Characterization of Rocky Exoplanets in Thermal Emission with JWST

The spectroscopic characterization of terrestrial exoplanets will be made possible for the first time with JWST. A key first-order question that we wish to address is whether such planets possess atmospheres at all. If they do, we will endeavor to measure their atmospheric thickness, composition, and cloud properties. If instead terrestrial planets’ atmospheres have been lost to space, the opportunity emerges to characterize their solid surfaces. This talk will focus on the information that can be gleaned from thermal emission measurements for rocky exoplanets. I will briefly describe how the presence and thickness of an atmosphere can be established via emission photometry and how, for terrestrial exoplanets interior the habitable zone, this is the most efficient and unambiguous way to identify the existence of an atmosphere (Koll et al., 2019; Mansfield et al., 2019). I will then present a new study of the planetary emission of the benchmark terrestrial planet LHS 3844b, including both atmospheric and surface contributions to the overall thermal emission (Whittaker et al., in prep). From our models, we find that most plausible atmospheres of 1 bar or less in thickness are ruled out based on existing Spitzer data from Kreidberg et al., 2019. We furthermore find that upcoming JWST data have the potential to further constrain the atmospheric and surface composition of LHS 3844b, but care must be taken to account for the combined effects of both atmosphere and surface on the thermal emission spectrum.
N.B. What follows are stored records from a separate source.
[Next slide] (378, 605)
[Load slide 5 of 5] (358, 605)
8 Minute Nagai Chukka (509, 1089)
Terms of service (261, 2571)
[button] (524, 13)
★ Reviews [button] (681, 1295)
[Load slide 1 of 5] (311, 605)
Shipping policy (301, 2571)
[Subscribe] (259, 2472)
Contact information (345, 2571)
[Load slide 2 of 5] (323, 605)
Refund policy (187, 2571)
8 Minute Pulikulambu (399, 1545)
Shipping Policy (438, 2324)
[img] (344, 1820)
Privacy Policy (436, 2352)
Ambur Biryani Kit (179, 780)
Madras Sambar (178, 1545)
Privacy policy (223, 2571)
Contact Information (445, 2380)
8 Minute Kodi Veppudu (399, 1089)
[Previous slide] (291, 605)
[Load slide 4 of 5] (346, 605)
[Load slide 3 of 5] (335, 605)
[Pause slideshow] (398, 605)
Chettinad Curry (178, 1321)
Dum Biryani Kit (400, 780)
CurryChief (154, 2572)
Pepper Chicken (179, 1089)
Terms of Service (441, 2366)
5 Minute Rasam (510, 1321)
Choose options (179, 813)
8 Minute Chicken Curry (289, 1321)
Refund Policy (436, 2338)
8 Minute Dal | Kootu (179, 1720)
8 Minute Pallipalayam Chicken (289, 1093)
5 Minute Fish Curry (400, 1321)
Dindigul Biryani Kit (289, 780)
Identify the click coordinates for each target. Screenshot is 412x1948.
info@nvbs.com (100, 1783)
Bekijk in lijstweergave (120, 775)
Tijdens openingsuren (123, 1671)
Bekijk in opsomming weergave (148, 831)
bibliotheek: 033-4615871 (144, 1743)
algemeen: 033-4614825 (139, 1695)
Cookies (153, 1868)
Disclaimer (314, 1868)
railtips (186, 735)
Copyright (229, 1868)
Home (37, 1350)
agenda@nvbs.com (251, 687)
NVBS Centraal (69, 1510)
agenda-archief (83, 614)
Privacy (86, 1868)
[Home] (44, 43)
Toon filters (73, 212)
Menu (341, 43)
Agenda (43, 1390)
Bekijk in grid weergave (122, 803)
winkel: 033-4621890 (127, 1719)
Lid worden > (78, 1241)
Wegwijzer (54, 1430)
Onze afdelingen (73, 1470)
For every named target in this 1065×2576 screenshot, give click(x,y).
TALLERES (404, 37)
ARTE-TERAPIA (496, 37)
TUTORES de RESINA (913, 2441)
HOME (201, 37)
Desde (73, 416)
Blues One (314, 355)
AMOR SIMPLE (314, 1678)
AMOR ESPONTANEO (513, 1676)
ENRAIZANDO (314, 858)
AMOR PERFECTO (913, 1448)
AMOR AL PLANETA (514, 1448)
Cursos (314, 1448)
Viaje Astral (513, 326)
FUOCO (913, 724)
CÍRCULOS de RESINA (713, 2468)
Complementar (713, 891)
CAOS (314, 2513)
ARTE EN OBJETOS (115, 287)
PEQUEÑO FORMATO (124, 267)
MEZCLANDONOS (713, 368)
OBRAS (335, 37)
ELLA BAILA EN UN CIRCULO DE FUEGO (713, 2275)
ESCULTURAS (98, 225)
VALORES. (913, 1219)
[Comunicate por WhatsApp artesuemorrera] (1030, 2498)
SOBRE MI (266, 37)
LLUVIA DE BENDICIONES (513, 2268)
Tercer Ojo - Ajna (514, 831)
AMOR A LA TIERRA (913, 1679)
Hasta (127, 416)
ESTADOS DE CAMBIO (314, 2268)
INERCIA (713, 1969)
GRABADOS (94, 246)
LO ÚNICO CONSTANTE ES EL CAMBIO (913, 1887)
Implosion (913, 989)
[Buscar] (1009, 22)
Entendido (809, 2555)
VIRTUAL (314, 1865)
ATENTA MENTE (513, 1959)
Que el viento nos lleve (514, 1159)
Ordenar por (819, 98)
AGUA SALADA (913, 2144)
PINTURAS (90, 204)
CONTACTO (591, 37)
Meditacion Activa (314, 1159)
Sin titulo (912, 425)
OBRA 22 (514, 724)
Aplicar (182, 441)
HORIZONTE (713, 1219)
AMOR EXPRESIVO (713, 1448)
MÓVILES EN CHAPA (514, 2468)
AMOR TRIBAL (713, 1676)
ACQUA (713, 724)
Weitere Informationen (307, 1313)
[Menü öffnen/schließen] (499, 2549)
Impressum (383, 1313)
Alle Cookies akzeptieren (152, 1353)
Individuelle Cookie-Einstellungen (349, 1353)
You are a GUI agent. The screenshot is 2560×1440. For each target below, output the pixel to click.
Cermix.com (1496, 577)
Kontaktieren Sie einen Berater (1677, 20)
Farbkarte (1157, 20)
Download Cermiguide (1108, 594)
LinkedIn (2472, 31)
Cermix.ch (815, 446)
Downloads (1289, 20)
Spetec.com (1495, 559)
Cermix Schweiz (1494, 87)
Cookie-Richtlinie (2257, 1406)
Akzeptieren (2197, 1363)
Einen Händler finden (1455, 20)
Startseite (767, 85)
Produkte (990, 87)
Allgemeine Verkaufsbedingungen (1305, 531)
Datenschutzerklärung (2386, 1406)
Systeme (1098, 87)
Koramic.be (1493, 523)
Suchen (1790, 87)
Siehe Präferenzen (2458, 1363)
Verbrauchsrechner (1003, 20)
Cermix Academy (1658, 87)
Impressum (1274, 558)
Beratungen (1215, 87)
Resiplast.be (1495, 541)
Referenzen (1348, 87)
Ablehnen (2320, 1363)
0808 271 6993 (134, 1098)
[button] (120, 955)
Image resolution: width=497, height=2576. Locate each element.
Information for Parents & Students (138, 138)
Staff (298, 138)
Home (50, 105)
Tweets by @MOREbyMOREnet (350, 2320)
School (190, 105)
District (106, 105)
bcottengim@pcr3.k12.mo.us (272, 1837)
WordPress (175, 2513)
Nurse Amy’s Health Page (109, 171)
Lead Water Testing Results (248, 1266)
Traditional retrievals that do not account for the planetary surface can result in biased measurements of atmospheric abundances or even falsely detect the signatures of absent species. I will conclude by summarizing the upcoming set of rocky exoplanets that will be characterized in thermal emission with JWST during Cycle 1 and offer some thoughts on what scientific insights can be drawn from these pioneering data sets.